Federal investigators said in a search warrant affidavit in Washington that more than a dozen packages of money submitted in a two-year span since 2010 contained bills that were intentionally damaged through burning and chemical agents.
Most of the money came from a bank in Argentina that agents did not identify in court papers (PDF) unsealed last week in U.S. District Court for the District of Columbia. The damaged cash was transmitted to the U.S. Treasury Department's Bureau of Engraving and Printing (BEP), which runs a money replacement program.
A Secret Service agent said in an affidavit that the currency scheme was an attempt to use the printing bureau's redemption system as a "money laundering machine." Investigators said they found two fragments of a single bill in two separate packages, indicating the person wanted to receive, from the federal government, two new bills from one $100 bill. The fragments were identified through their corresponding serial number.
"[I]t is in the interest of criminals in foreign countries who generate large quantities of American cash in illegal transactions to get all or even some of it 'laundered' both so they can spend their ill-gotten gains and to conceal their unlawful transactions," the agent, Warren Buckley, said in court papers. "If mutilated currency can be redeemed through BEP, this is perhaps the ideal money-laundering scheme."
Some notes that appeared water-damaged, Buckley said, revealed the presence of a chemical "as if they had been put in laundry detergent, fabric softener or fabric cleaners." The addition of a chemical, he said, "gives the note the appearance of looking considerably more worn and older than it is."
The duplicate bill fragment evidence, combined with signs that the bills were intentionally damaged, gave reason to believe "that the mutilated currency's original holders are unlawfully altering currency and/or trying to launder monetary instruments through BEP," Buckley said in a search warrant affidavit. It's a federal crime to intentionally mutilate U.S. currency with an intent to defraud.
Buckley did not speculate on the origin of the money. He said, however, that "lawful retailers" in the United States and abroad do not typically engage in transactions that involve $100 bills only.
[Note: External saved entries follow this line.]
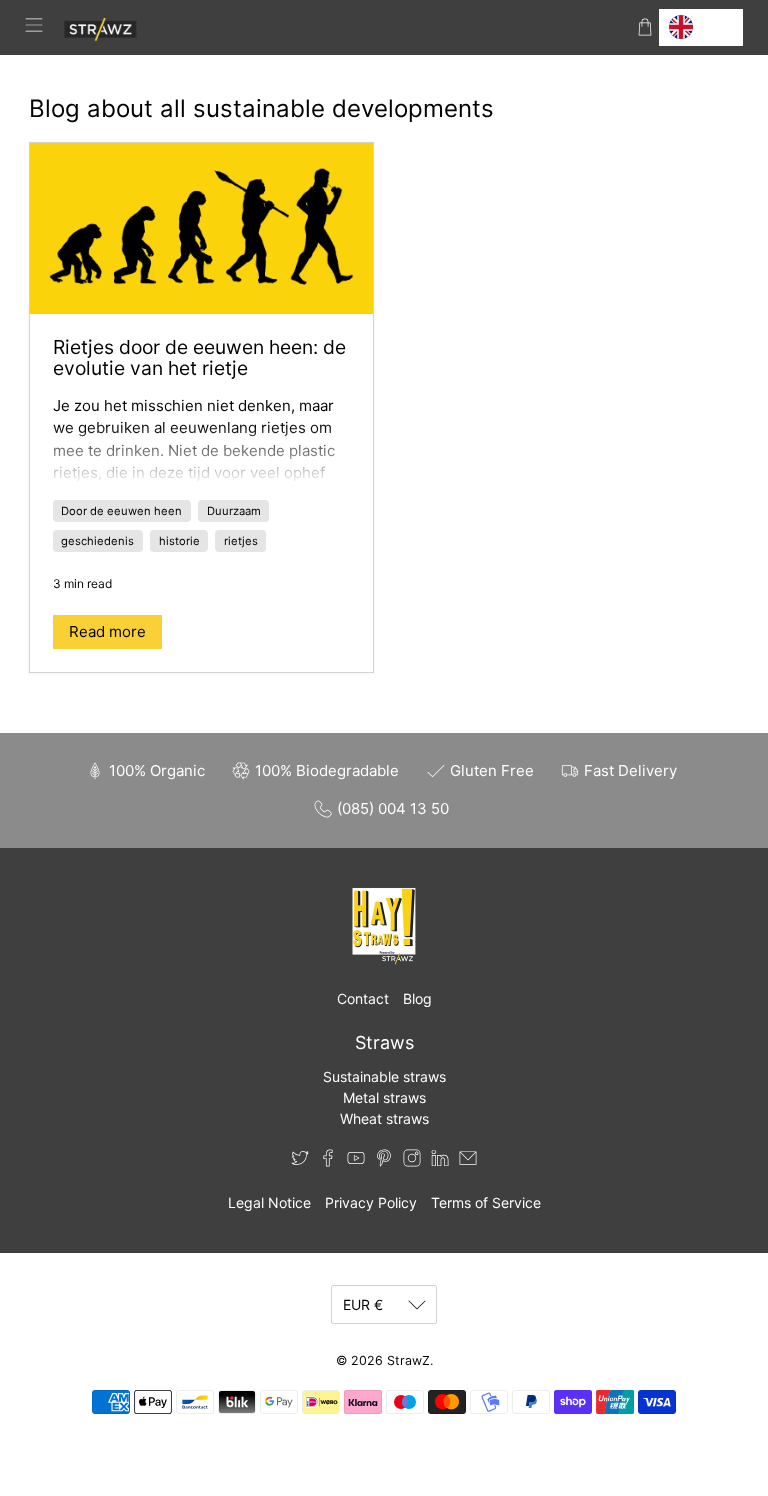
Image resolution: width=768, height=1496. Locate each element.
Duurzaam (234, 511)
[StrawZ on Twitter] (300, 1161)
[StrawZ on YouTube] (356, 1161)
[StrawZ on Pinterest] (384, 1161)
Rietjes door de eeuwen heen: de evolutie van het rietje (199, 358)
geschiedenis (97, 541)
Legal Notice (269, 1202)
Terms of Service (486, 1202)
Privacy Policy (371, 1202)
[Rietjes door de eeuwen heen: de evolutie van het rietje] (201, 228)
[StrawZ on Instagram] (412, 1161)
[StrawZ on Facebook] (328, 1161)
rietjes (241, 541)
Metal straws (384, 1097)
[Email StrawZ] (468, 1161)
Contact (363, 998)
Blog (417, 998)
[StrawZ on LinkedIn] (440, 1161)
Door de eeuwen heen (121, 511)
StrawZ (408, 1360)
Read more (107, 631)
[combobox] (701, 27)
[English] (701, 27)
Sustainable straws (384, 1076)
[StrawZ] (339, 27)
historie (179, 541)
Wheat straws (384, 1118)
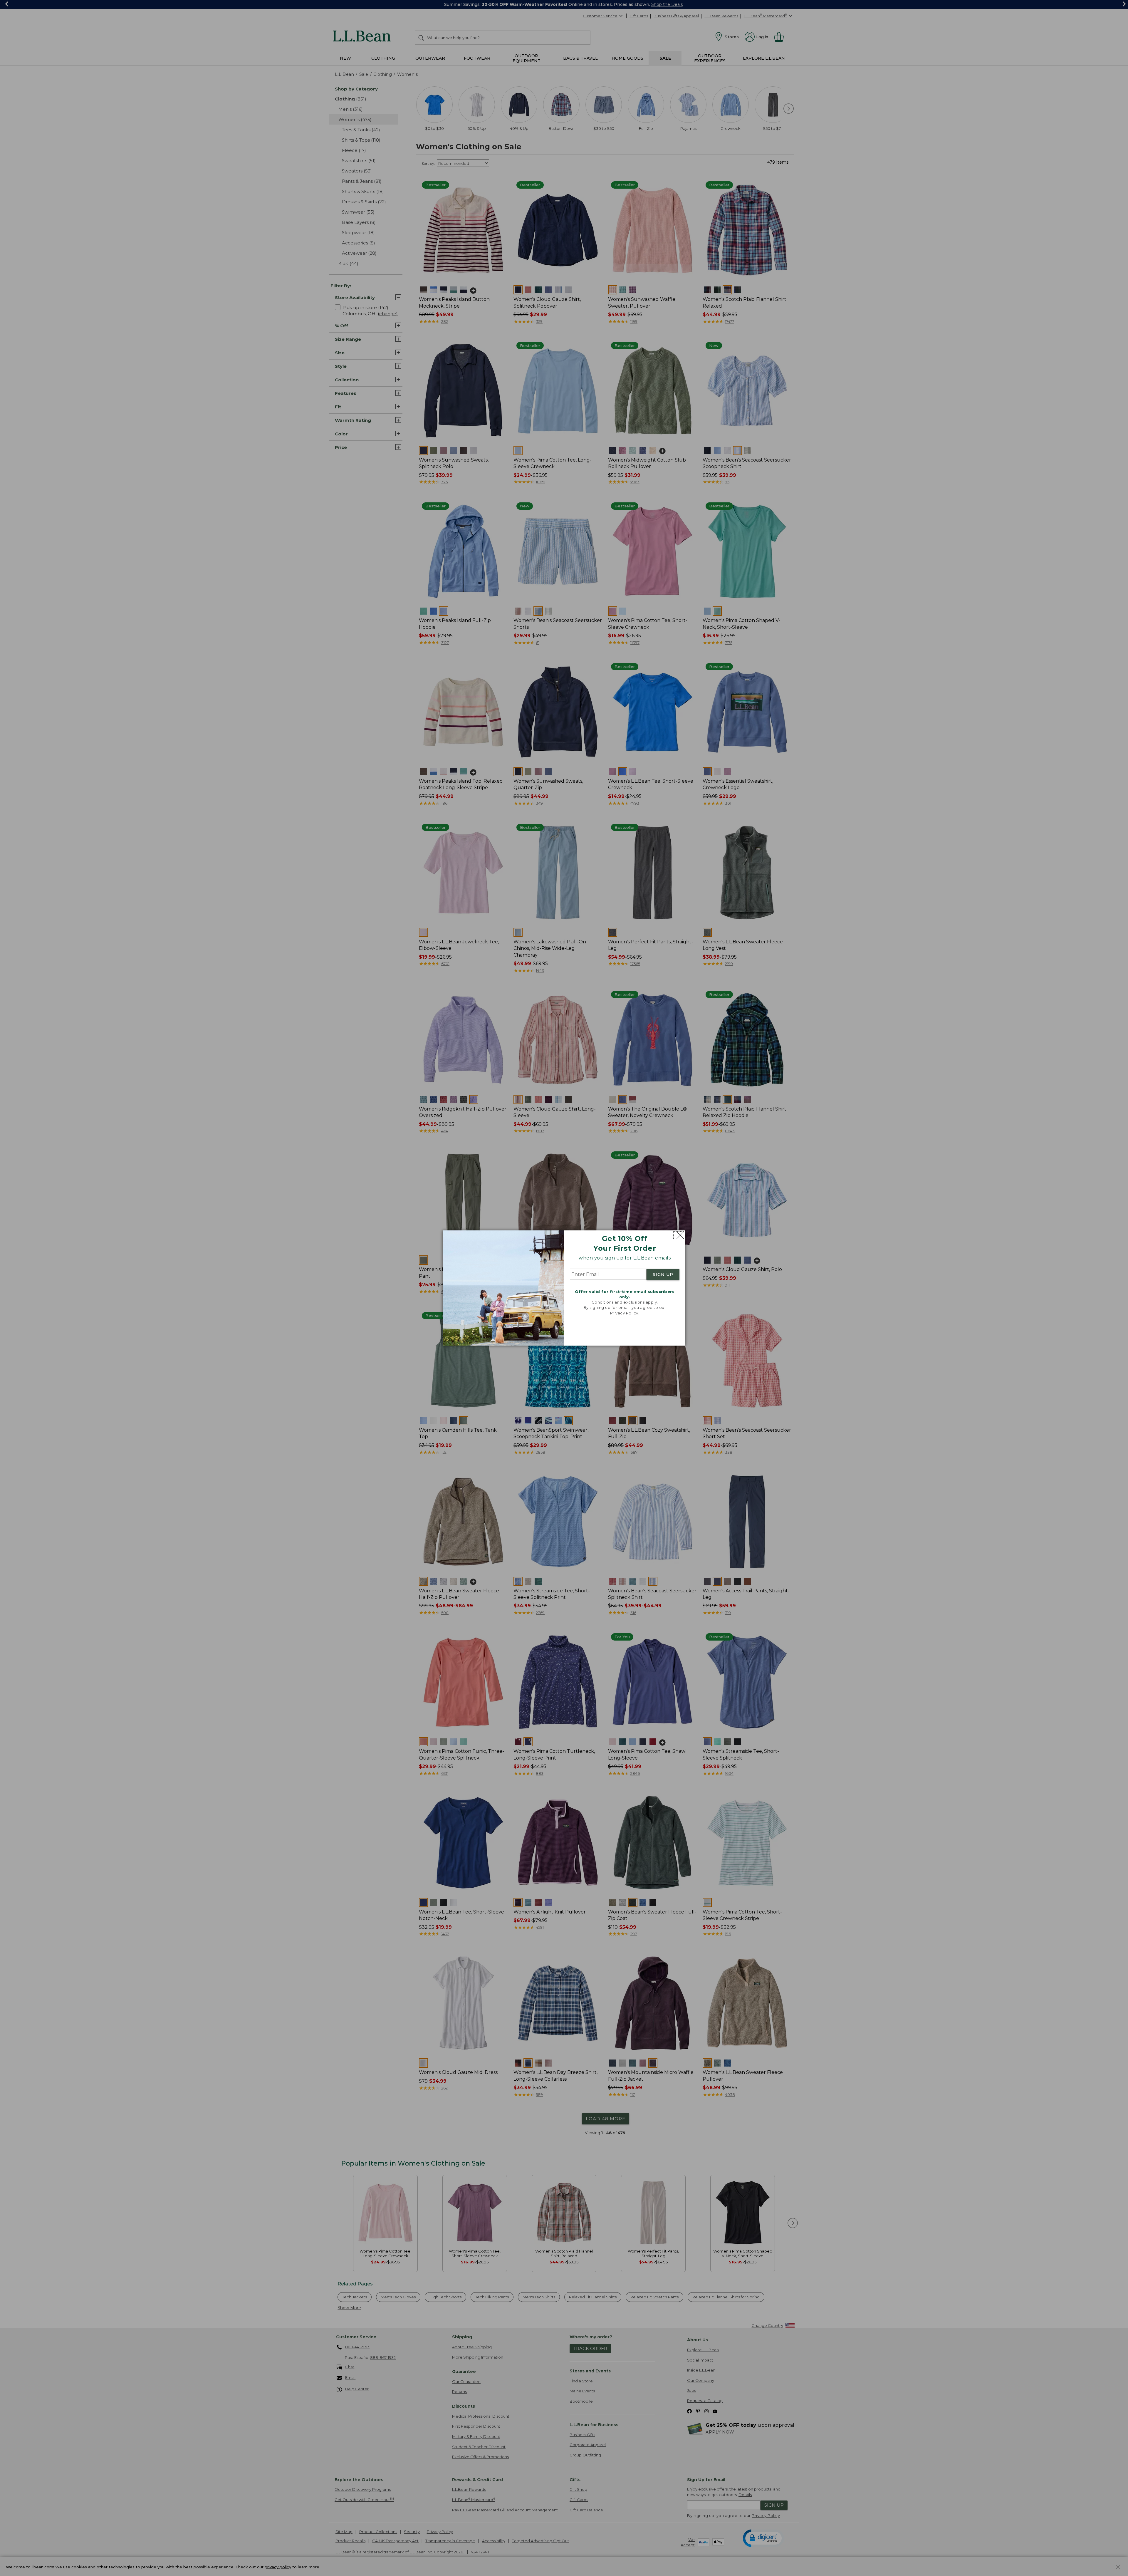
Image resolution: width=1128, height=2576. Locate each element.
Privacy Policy (624, 1313)
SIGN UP (663, 1274)
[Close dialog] (679, 1235)
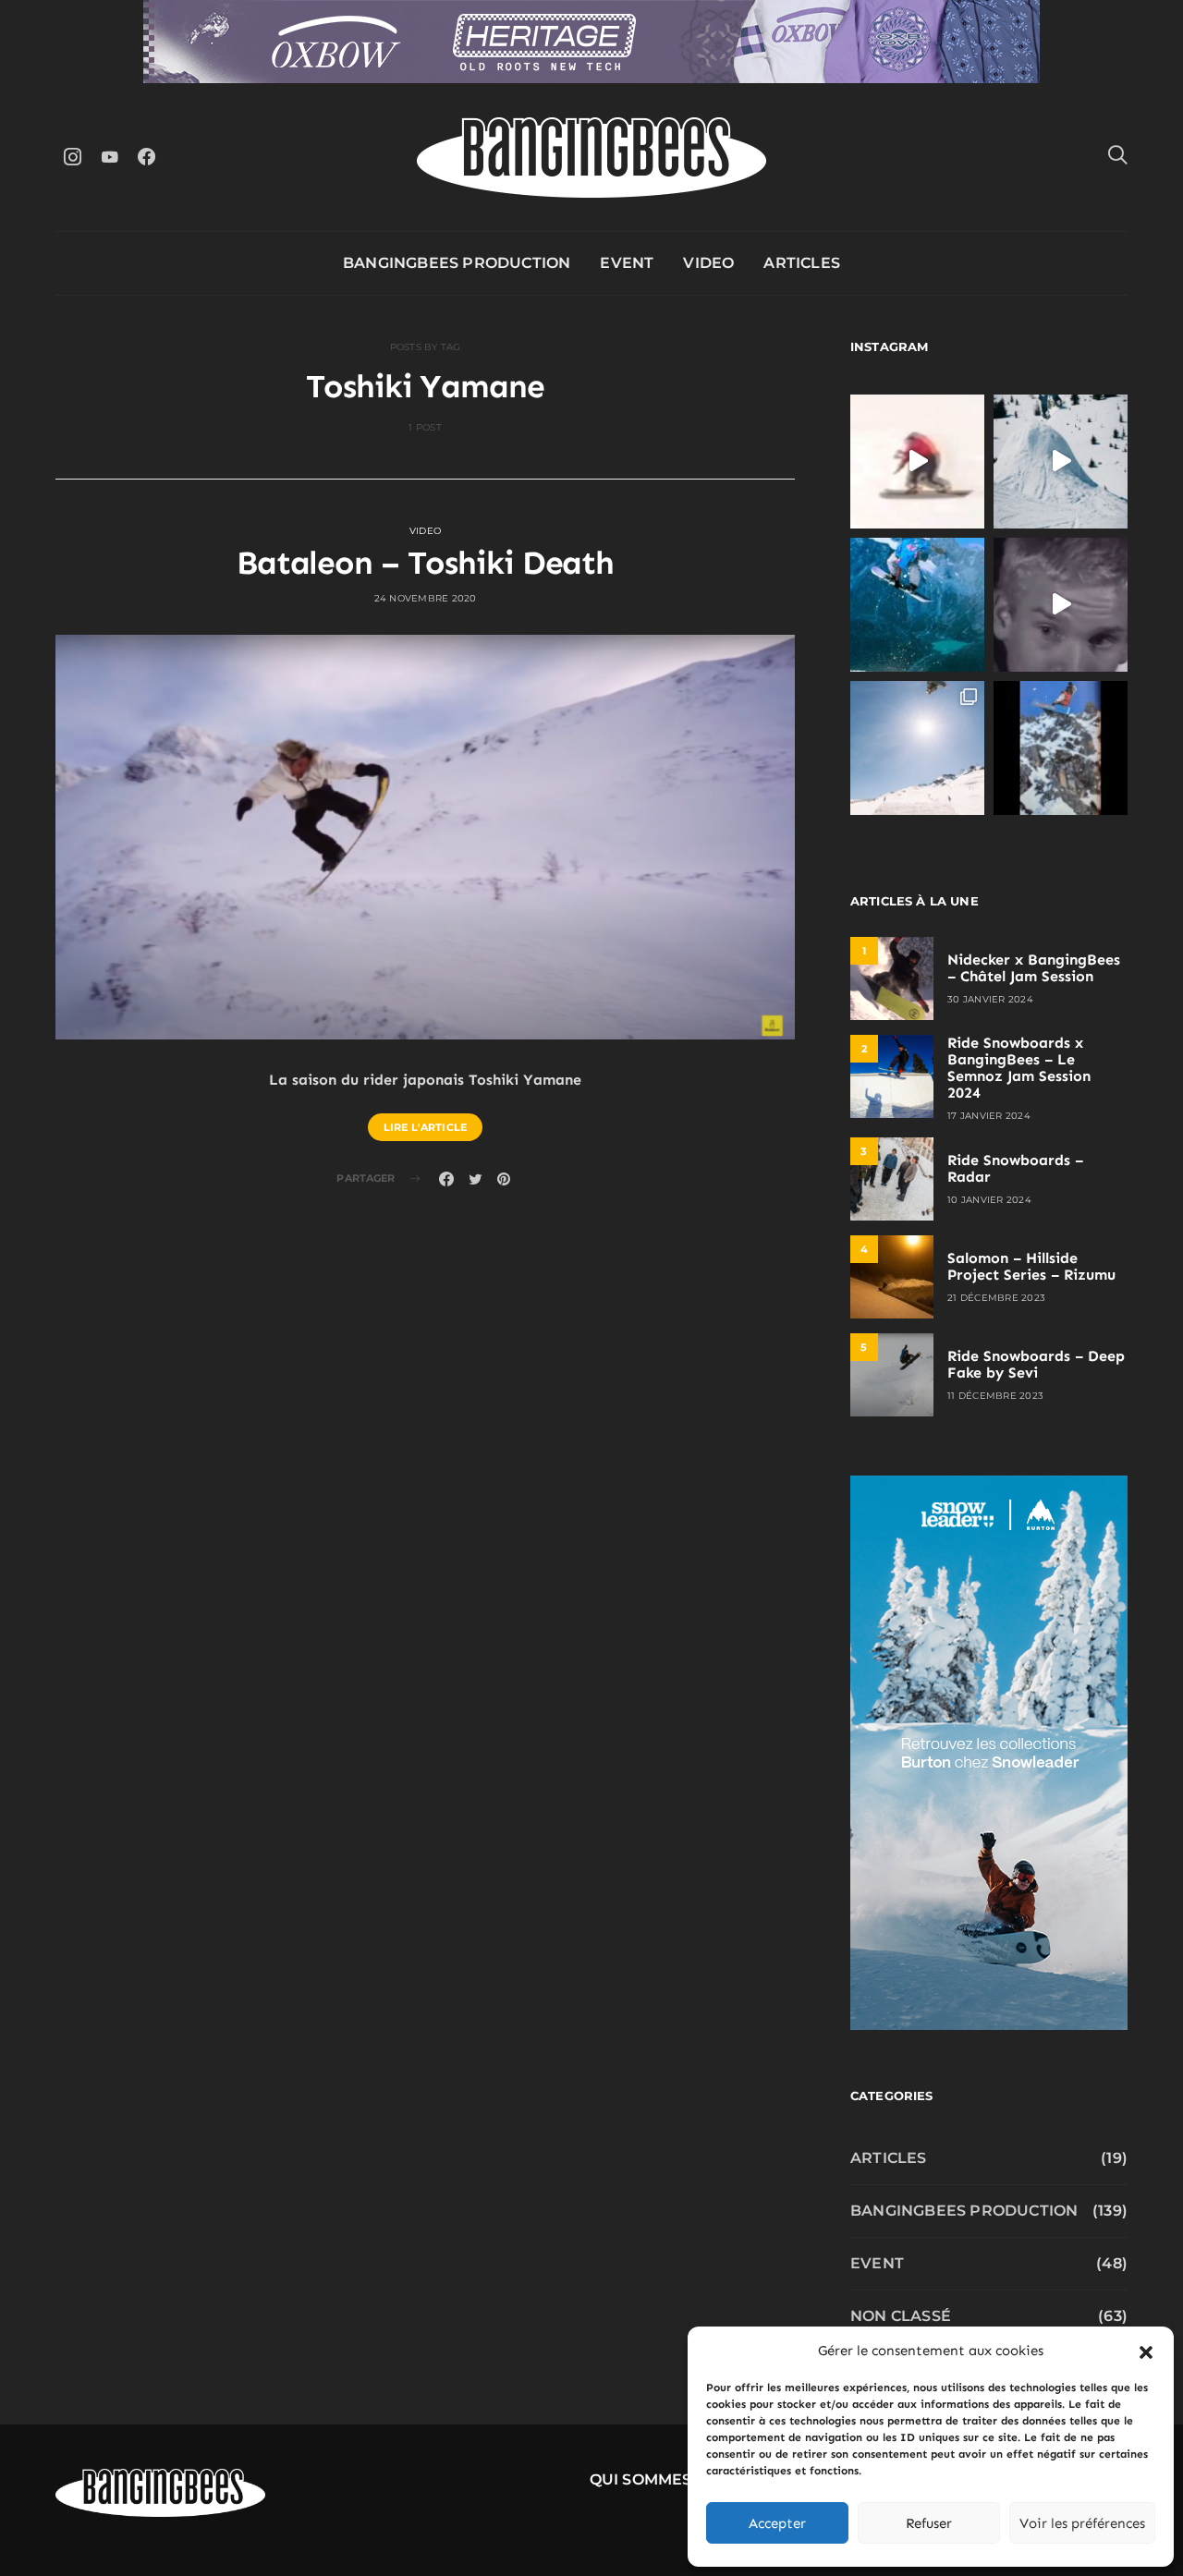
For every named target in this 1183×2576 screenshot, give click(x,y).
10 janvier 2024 (989, 1200)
In the United States, he said, a "$100 bill is still a comparatively rare thing to see, such that some retailers decline to make change for a $100 bill for fear it might be counterfeit."
U.S. Magistrate Judge Alan Kay in Washington on May 7 approved the search and seizure of the cash. The money is now subject to civil or criminal forfeiture. Court records, publicly filed on June 13, do not indicate that any person has made a claim on the cash. A spokesman for the Secret Service did not immediately comment on the investigation.
Mutilated currency is money that is less than 50 percent of the original note or in a condition that requires a special examination to determine the value. The more damaged the cash, the longer the inspection takes.
Currency examiners over their careers have seen notes "that were buried in the ground for decades or washed out in floods, bills that were burnt in fires and notes that have been eaten by animals," court records show.
Examiners are suspicious when two separately submitted bills "have remarkably similar or the same burn marks and charring pattern" on each bill. "When BEP experts find notes in different packages burnt in the same way in unusual places, they suspect intentional burning," Buckley said.
Last July, Secret Service agents and Treasury Department inspector general's office staff interviewed officials in Bank of America's foreign currency services unit in Miami. The bank was a "middle man," accepting cash from the bank in Argentina and then forwarding the money to the BEP for redemption.
Bank officials told the Secret Service that the bank does not inspect the bags of mutilated currency it receives, according to Buckley's affidavit. Bank of America's client, according to bank officials, do not immediately receive any payment from the bank.
The latest seizure of damaged money is not the first. Since 2007, there have been several cases in Washington federal district court in which the authorities seized mutilated currency on the belief that the currency was intentionally damaged.